側では銀邇が眉間にシワを寄せて立っている。
2人とも浴衣姿なので、風呂上がりに遊んでいるのだろう。
そこまでは良いとして、観客に偏りが見られる。
幅広い世代の女性客達が、公任のいる台を囲んでいる。
陽露華達が泊まっているこの宿は、この宿場町の中では安くて質素だが、広い。かなりの人数が泊まれる。

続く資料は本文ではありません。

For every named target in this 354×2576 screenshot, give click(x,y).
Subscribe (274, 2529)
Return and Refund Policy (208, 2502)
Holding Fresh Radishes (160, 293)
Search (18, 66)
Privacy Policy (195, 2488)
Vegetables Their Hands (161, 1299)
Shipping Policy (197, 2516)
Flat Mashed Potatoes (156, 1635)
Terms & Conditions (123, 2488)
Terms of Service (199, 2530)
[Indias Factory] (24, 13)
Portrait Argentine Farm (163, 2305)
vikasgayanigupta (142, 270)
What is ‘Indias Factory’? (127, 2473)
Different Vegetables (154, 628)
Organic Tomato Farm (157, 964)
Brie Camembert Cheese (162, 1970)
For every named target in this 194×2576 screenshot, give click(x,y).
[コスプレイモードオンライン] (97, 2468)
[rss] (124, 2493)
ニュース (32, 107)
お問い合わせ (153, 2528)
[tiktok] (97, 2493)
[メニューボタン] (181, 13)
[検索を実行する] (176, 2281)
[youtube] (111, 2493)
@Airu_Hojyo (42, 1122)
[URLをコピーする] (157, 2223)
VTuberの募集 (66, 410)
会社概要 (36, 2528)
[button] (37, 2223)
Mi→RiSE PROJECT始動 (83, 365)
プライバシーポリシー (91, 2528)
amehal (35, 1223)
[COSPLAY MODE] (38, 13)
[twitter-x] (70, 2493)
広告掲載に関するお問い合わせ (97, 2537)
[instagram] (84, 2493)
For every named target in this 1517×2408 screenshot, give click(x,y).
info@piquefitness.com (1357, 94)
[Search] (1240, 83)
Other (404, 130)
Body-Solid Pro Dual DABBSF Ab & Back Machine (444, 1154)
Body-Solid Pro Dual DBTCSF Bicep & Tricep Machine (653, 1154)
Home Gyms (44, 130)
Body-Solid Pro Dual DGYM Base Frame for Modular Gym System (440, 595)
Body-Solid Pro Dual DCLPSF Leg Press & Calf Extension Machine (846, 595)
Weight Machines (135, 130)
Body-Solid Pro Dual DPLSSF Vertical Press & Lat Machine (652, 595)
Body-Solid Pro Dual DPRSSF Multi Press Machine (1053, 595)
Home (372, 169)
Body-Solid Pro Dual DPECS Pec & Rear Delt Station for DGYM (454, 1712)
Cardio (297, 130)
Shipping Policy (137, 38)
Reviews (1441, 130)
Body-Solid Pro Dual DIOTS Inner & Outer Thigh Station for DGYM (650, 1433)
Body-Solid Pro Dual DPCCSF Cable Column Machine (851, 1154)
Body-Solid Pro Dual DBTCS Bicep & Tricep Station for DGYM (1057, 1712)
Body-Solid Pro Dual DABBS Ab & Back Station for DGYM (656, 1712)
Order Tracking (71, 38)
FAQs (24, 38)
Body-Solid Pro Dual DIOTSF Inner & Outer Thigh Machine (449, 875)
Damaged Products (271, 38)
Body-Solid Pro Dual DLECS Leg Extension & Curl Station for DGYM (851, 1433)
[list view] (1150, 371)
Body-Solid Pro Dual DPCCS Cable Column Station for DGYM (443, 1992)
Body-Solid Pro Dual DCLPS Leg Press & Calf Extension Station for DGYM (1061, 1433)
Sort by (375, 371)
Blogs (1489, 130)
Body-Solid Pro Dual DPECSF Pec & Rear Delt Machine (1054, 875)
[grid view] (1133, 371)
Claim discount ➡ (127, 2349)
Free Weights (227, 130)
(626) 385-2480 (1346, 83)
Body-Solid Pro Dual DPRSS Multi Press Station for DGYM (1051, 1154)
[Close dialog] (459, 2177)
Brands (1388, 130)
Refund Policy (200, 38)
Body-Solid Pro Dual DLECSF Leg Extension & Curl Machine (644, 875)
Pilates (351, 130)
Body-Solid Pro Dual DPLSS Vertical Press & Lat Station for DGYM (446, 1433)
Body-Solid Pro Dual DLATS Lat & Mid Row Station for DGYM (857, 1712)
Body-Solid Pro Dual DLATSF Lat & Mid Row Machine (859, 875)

この宿のビリヤードを、老後の楽しみにしてる様な年配の方々が、何とも言えぬ表情で、突如現れた貴公子に困惑していた。
様子からして、打ち負かされたのだろう。
今対戦相手になっているのは中年の男性だが、何ともやりにくそうな雰囲気で、キューを支える手が震えている。
陽露華は公任の意外な一面を垣間見た気がした。
これ以上、出入り口で覗き見していても怪しいだけなので、ずらかる。
彼女が遊技場から離れるのを、銀邇は見ていた。
静かな階段を上って、陽露華は部屋に入る。
女将が敷いてくれたのであろう、布団がいつでも寝れる様に準備されていた。
陽露華は平台に、今日処方された薬を出して、浴衣の襟元から両腕を出す。
火傷の患部に塗り始めるが、背中に左手が届かない。届いたとしても、限界がある。
どうしたものかと、試行錯誤をしていると、襖が突然、何者かに開けられた。
陽露華は驚いて振り返ると、同じく驚いた顔の銀邇と目があった。
「すまん、間違えた」
「ま、待ってください!」
早々に立ち去ろうとした銀邇を、陽露華は思わず呼び止めてしまった。
銀邇は顔を背けたまま待っている。
「あ、あの、背中に、塗るの、その……」
「…………」
「手伝ってほしい、と言いますか、やってほしい、と言いますか、その……」
陽露華も咄嗟に出た言葉だったので、しどろもどろになりながらも、用件は伝えられた。
銀邇は静かに部屋に入って、襖を閉めた。